“I can’t be racist because I’m colour-blind”

In a recent interview for the prestigious optical and lumber magazine ‘Eye got my I on yew’, Bristol university student Daniel Pettington dropped a bomb shell on the British public…

Amidst talking about the latest fashion of wooden lens’s, Daniel quite abruptly said “I can’t be racist because I’m colour-blind.” The interviewer scoffed, spitting green tea all over the carpet. Or was it floor? I can’t really remember to be honest. No it was carpet. Red! It was definitely red. Now if it weren’t for Daniel slagging off black people relentlessly prior to the comment, I think he may be onto something.


Correct me if I’m wrong, but colour blindness is simply the inability to distinguish certain colours, or (rarely in humans) any colours at all. Now either Daniel is a non-human, like a fish or a big duck and can’t see colours at all, or he is a human male who can’t distinguish differing skin hues and coincidentally has no grasp on the concept of nationalities. I think we can rule out the proposition that he may be a non-human, like a mammal or a vole, as if ‘animals’ can’t see colours, they must only be able to see the lack of: black. Which, don’t correct me if I’m right, is total blindness, and Daniel looks very humanoid and not very blind to me!

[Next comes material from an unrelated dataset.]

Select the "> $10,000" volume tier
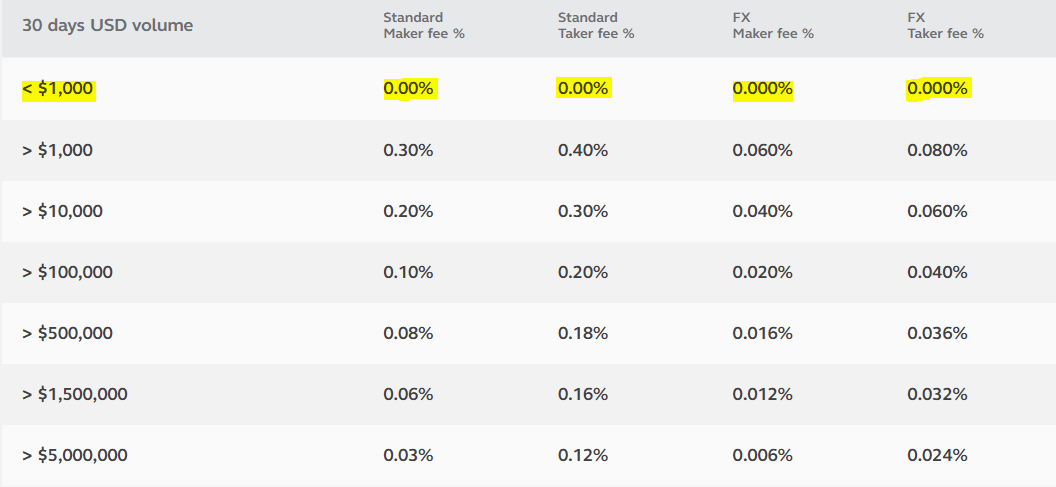The width and height of the screenshot is (1056, 487). coord(62,211)
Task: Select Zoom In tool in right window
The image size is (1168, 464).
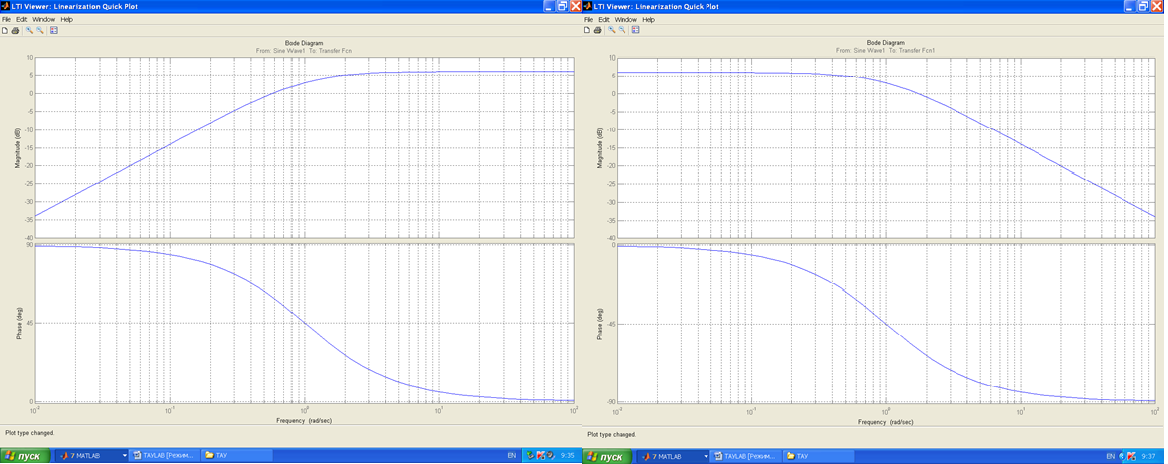Action: click(611, 30)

Despite Daniel’s clear aversion to those of African descent, made obvious by such comments as: “Black people have bad shoes” and “I had a black friend once. He was a dick”, his words on colour-blindness rung true with countless colour-blind members of the British populous:


“I’d always wondered why I treated everyone equally, I thought maybe I was just a decent person, apparently not!”colour-blindness fanatic Sally from Rotherham


“Like most colour-blind humans, I’m red-green colour-blind. This theory is probably only relevant to Daniel with his extremely rare case of cream-beige-dark brown colour-blindness, if he even has it…” big duck in disguise


“It’s still quite easy to tell someone’s ethnicity even if you can’t see their skin colour…” – Skeptic John from Stoke on Trent

There we have it. The public have spoken. If you are racist, I suggest trying colour-blindness.